[Opening Extracted data section]
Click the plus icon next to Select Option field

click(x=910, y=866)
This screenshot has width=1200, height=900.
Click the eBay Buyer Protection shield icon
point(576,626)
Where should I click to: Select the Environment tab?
[Closing Extracted data section]
From top to bottom, repeat the data above without alteration.

Click the plus icon next to Select Option field

click(x=910, y=866)
This screenshot has width=1200, height=900.
Click the eBay Buyer Protection shield icon
point(576,626)
Where should I click to: Select the Environment tab?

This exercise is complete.